Category Archives: Investment Banking

Investment Banking: It was a different world (2)

In mid-2008, right after my first annual performance review, the cocooned world of investment banking suddenly changed.

The first blast came with the news of Bear Sterns’ financial difficulty. Since early 2008, we had been hearing negative news concerning the real estate market, but Bear’s news alerted us to the fact the crisis was close at hand to the investment banking industry. On May 30th, Bear Sterns, the fifth largest investment bank in the US, was acquired by J.P. Morgan – salvation. The next blasts occurred in quick succession that September. Following the nationalization of Freddie Mac and Fannie Mae; Lehman Brothers, the fourth largest investment bank in the US, filed for bankruptcy after many failed attempts to save the company.

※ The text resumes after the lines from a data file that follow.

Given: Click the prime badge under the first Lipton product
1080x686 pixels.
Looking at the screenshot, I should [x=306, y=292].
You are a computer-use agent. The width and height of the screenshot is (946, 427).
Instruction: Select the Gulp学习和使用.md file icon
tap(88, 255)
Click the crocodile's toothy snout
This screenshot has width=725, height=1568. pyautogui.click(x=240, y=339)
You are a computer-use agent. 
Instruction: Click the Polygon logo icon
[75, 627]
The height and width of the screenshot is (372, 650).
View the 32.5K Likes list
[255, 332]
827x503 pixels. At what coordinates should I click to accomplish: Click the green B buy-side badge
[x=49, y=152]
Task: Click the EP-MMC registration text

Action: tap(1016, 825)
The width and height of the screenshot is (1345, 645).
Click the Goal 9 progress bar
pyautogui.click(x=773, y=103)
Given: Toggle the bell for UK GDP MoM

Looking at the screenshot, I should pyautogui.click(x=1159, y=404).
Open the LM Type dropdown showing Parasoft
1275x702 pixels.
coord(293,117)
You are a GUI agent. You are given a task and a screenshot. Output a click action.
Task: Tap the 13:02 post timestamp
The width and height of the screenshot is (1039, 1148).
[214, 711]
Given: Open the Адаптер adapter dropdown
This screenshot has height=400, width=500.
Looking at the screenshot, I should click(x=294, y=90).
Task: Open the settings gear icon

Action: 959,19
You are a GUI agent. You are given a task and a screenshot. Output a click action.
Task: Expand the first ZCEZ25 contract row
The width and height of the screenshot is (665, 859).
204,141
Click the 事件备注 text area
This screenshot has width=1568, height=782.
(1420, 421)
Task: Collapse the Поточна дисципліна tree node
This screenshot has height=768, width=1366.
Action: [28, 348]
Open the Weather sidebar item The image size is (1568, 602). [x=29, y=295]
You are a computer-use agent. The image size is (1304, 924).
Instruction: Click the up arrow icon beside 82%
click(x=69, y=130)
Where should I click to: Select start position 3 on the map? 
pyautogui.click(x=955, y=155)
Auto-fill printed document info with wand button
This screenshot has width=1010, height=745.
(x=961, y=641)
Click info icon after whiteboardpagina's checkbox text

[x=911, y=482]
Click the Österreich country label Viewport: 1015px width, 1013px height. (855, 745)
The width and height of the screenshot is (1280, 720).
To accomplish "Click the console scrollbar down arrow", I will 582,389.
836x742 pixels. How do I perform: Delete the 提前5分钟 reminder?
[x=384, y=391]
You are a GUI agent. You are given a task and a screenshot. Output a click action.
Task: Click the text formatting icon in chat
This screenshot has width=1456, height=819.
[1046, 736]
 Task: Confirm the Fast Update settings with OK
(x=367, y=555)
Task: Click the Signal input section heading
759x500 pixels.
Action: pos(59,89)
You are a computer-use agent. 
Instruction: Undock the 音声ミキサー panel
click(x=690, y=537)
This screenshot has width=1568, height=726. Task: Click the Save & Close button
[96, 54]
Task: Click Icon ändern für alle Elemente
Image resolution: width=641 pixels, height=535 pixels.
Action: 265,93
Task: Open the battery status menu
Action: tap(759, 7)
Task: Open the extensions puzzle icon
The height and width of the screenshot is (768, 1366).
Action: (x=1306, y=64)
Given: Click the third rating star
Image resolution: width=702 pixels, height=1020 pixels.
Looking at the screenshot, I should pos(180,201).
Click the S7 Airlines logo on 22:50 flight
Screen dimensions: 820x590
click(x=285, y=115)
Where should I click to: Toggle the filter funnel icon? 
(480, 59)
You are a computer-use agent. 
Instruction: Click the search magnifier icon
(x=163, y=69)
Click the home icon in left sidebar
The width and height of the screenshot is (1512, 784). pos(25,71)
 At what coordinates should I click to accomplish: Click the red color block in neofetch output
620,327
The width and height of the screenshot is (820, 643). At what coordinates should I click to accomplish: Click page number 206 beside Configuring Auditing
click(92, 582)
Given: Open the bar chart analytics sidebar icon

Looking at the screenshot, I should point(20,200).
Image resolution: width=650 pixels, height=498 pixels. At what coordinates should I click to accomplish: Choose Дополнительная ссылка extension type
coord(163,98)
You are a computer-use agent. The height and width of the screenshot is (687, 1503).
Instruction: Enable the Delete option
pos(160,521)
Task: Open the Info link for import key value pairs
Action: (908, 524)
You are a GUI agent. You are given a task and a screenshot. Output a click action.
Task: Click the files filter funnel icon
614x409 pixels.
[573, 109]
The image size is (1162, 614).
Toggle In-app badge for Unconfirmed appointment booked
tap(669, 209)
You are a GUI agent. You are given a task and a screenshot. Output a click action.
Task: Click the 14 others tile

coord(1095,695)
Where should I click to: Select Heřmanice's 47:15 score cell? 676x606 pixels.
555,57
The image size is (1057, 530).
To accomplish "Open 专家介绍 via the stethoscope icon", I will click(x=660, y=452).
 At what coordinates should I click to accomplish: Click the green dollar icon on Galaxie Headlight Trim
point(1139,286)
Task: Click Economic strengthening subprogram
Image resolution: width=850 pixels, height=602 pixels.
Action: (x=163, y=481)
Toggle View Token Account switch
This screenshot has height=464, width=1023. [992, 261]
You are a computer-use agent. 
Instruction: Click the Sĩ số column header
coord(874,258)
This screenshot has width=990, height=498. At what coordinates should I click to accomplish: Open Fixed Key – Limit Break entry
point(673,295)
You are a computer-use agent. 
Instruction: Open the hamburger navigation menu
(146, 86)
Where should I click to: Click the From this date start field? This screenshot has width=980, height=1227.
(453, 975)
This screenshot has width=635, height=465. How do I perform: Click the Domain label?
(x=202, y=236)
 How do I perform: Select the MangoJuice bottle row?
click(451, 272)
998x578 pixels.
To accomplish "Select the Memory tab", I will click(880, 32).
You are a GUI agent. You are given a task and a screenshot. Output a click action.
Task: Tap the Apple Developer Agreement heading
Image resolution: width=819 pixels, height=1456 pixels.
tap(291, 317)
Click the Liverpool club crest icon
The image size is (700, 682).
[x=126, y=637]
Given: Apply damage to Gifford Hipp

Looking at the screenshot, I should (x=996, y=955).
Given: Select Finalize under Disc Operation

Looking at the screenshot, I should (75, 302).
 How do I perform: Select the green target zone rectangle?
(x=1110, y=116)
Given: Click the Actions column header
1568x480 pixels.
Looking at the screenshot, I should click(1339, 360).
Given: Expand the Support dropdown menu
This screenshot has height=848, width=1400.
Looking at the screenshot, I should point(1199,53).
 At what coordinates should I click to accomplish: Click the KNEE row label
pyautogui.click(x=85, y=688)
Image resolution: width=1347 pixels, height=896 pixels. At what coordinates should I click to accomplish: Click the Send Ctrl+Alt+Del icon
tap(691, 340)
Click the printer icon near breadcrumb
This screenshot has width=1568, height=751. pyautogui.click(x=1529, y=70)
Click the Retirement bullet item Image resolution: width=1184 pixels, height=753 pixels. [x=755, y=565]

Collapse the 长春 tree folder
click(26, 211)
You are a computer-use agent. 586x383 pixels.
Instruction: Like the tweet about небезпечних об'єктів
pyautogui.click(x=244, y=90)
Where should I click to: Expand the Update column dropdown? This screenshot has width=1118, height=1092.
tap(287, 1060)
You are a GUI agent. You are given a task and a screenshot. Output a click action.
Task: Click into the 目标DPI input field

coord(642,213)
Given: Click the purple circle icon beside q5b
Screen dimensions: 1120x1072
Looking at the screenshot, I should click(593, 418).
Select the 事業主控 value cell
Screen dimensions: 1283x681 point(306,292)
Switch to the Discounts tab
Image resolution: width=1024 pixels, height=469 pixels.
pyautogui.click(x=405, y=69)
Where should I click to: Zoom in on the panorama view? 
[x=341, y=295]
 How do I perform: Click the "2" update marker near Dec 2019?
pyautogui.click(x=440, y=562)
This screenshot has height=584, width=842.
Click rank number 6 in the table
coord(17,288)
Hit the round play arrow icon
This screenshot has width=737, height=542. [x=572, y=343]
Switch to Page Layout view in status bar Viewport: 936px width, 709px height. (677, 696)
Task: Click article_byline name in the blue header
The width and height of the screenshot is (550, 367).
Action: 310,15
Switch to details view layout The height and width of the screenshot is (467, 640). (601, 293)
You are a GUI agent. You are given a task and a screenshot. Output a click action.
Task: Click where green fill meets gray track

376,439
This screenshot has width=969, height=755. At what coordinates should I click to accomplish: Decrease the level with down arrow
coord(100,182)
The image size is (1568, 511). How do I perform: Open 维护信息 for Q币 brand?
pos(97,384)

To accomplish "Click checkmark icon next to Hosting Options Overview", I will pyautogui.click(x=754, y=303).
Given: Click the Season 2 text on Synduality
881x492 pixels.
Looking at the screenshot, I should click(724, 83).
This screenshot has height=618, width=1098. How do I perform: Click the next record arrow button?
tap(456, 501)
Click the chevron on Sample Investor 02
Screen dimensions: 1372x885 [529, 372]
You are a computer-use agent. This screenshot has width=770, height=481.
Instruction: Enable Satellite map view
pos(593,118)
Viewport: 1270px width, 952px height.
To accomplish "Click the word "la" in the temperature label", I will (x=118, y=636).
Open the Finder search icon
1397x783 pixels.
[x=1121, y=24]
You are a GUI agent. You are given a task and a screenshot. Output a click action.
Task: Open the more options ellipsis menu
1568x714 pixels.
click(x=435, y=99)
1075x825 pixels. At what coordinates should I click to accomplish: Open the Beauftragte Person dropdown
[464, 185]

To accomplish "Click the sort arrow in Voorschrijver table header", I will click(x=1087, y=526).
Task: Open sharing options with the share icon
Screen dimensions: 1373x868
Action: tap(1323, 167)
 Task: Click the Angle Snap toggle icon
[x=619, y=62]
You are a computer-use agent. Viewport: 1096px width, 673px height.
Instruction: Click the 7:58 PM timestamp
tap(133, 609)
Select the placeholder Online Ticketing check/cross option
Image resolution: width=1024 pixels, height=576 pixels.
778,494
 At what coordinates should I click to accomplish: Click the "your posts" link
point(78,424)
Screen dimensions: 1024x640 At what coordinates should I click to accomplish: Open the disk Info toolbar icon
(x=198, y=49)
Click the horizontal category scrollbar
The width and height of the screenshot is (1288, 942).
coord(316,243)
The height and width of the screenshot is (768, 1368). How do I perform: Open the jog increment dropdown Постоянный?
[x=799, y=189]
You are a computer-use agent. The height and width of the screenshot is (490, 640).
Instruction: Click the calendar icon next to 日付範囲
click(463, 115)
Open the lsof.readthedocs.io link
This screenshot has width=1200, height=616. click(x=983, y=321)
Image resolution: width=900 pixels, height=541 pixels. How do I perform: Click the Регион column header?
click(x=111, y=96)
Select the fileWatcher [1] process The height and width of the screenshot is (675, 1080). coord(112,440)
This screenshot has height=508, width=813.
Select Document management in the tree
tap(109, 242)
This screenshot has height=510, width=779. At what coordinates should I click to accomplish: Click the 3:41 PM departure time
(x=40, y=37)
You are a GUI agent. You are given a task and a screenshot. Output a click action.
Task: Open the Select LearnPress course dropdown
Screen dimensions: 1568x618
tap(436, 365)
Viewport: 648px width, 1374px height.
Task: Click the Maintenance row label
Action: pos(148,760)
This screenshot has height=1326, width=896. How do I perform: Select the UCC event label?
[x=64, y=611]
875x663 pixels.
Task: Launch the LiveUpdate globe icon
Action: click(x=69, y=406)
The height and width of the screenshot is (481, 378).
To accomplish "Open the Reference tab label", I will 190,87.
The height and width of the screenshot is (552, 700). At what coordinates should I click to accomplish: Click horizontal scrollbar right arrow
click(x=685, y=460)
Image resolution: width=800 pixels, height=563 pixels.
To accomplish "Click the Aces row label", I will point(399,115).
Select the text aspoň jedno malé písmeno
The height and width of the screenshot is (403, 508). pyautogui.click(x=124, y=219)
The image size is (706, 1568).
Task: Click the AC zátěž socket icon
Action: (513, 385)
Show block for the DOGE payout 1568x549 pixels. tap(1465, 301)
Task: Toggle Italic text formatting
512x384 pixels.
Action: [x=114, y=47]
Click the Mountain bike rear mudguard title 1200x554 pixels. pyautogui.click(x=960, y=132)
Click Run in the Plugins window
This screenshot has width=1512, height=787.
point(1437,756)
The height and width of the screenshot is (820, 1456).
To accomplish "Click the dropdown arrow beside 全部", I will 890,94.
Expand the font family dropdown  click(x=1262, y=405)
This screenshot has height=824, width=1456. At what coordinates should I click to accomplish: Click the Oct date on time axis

I clearly remember the day of Lehman’s bankruptcy. It was September 15th. One of my colleagues watching the Bloomberg terminal suddenly screamed, “Lehman has folded up!” His voice echoed throughout our floor, and 160 investment bankers stopped dead in their tracks. After a moment of silence, some people started checking the news on their computer, and others scrambled to the Bloomberg terminal. Since my desk was next to the terminal, my desk was surrounded with my team members. The monitor was displaying market news and stock prices of the investment banks. Goldman Sachs, Morgan Stanley – all stock prices were falling by the second. $38, $36, $33, $29, $26…looking at the falling stock price of my company, I asked a managing director, “are we going to go bankrupt?” He said nothing, continuing to stare at the monitor.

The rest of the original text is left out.